Actively bringing about much needed change in our communities and hope to the broken and disheartened.
If you haven’t been following along, this post will make more sense if you scroll down a few posts and read my earlier post “A Lack of Understanding on God’s Grace” followed by Tyler’s response “Re: A Lack of Understanding…”
I hope I was clear in stating in my last post that I do not believe the wrath of God is greater than the grace of God (or as Tyler puts it, the love of God). My point was simply to say that the wrath of God gives credence to the grace of God. As one commentator on Tyler’s post said, John 3:16 explains God’s love for the world in the midst of eternal punishment. If there was no punishment for sin, God’s grace wouldn’t really be grace at all. The love he shows toward humanity means so much more when understood in the context of how awful our sin is. Tyler argued in a comment that the fact that Almighty God loves any human is convincing enough in itself – but I would argue that it isn’t enough. Yes it is amazing to think that God would care about a small thing like a human being, but then take that human who is the center of God’s love and affection, and have them spit in God’s face, smack him, beat him, crucify him…and be able to say that God loves them in spite of all that. The weight of that kind of love is unbelievable.
My point was to say that too often we as Christians sugar coat who God really is. We too easily overlook the wrath of God and cling to the love of God. My thought is that when we do things like this, it actually impacts the way we live our lives. We somehow begin to believe that God won’t care about the sin we commit because he isn’t a vengeful God, he is a loving God. Just look at the way the Israelites acted throughout the OT, as Moses is on the mountain top receiving a word from God, they are down below worshipping idols. Every time something went wrong they immediately turned to the idols of the world around them. Yet God continually brought them back to himself – but it got to a point where eventually God allowed them to feel the fulness of his wrath and killed many of them and sent the rest into exile. God took their sin seriously – why would he not take our sin seriously?

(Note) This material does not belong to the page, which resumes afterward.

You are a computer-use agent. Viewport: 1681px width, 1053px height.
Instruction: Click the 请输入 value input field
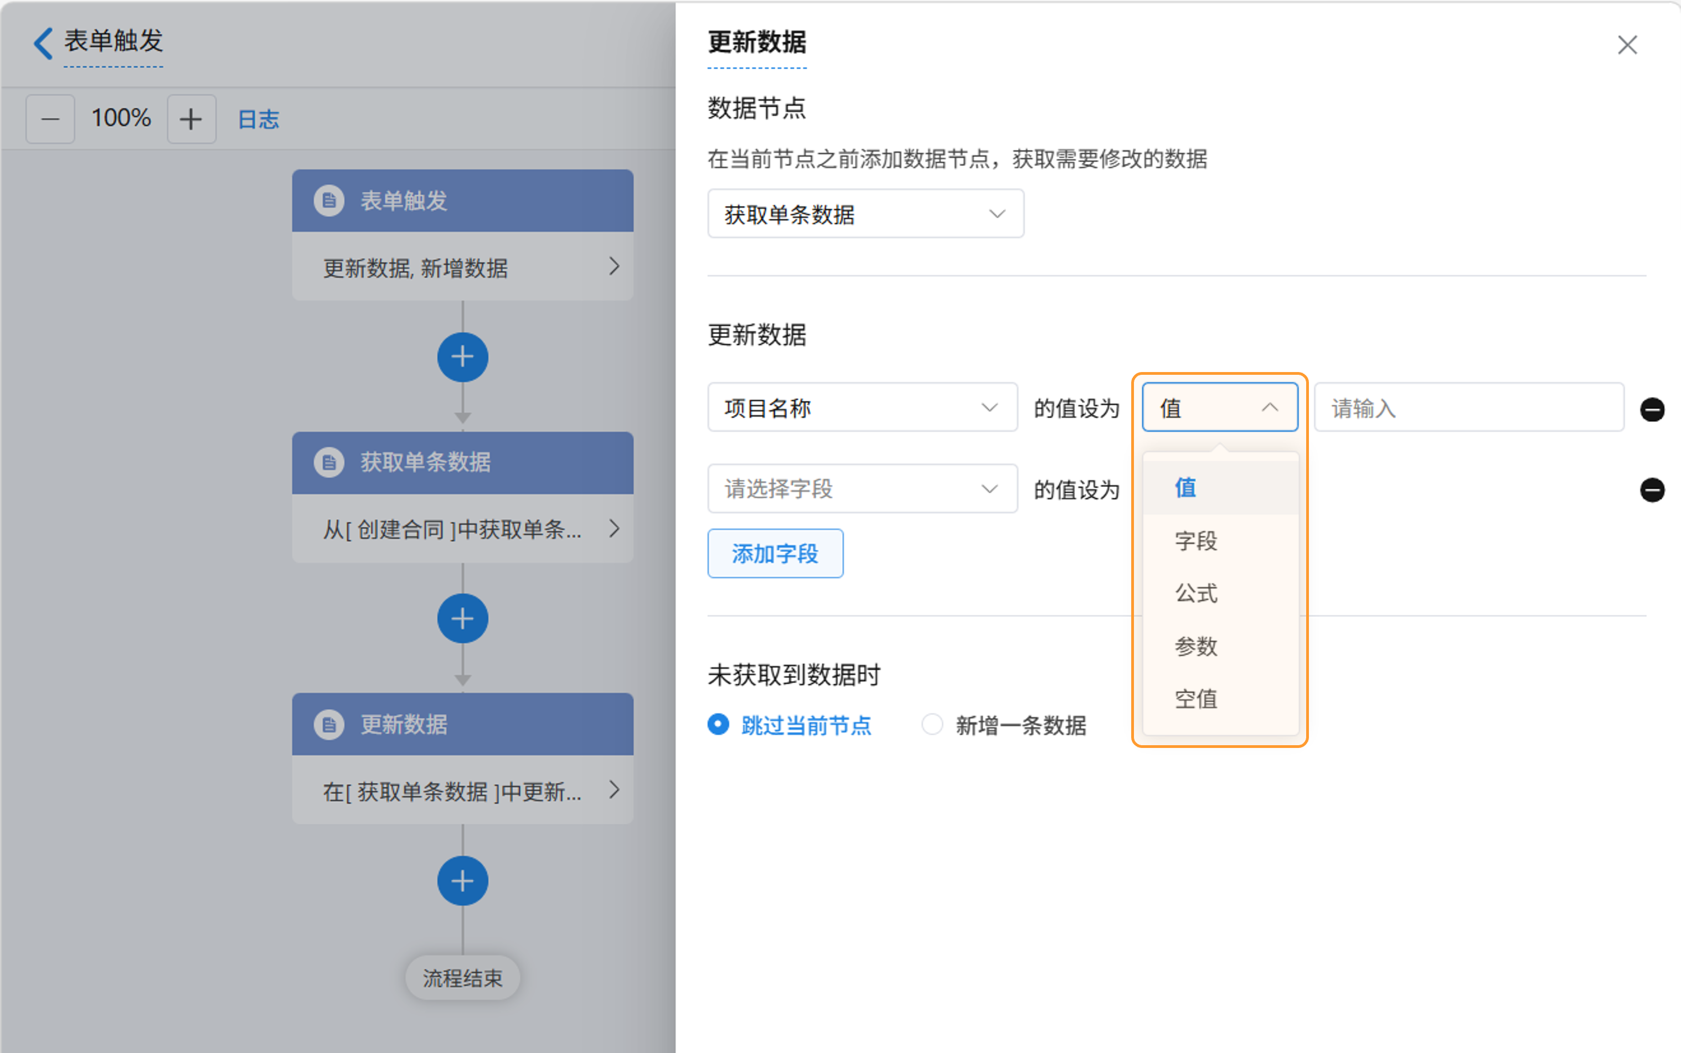(x=1468, y=407)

Take a look at the story of Jonah. Jonah was an Israelite prophet called by God to take a message of repentance to the people of Ninevah – an Assyrian city. The Assyrians and the Israelites did not get along – in fact Jonah didn’t want to go because he wanted to see God’s wrath poured out on the Assyrians for their unrepentant hearts. But, in the end God wins out and Jonah goes and preaches to the Ninevites. What is his message?
Jonah 1:2 “Get up and go to the great city of Nineveh. Announce my judgment against it because I have seen how wicked its people are.”
Jonah’s message was one of God’s wrath against sin. But the people responded to the fact that there was sin in their lives that needed to be repented of – and subsequently God’s mercy and grace were made known to an entire city of people because they responded to the rebuke from Jonah.
Just to clarify – I really dislike those guys on the streets wearing sandwich boards and shouting through a bullhorn that God’s judgement is upon sinners. I think Jesus came and spoke the truth in love – he knelt down next to prositutes caught in the act and told them that he loved them despite there sin, but to go and sin no more. He met with sinners and tax collectors for dinner and gave them hope in the midst of judgement placed upon them by others in their culture. But Jesus still told people that unrepentant hearts would suffer God’s wrath – but it was the way in which he approached it that left a lasting impression and changed the hearts of men and women for 2000 years.
My hope is that we can come to the realization that God’s wrath is real – and just because we say we are Christians doesn’t mean that God’s wrath won’t or doesn’t apply to us. Jesus said “Not everyone who calls out to me, ‘Lord! Lord!’ will enter the Kingdom of Heaven. Only those who actually do the will of my Father in heaven will enter.” (Matt 7:21)
“But God showed his great love for us by sending Christ to die for us while we were still sinners.” (Rom 5:8)
While we were still sinning – under the wrath of God – God’s great love comes shining through and saves us from our sin. What a great message of hope!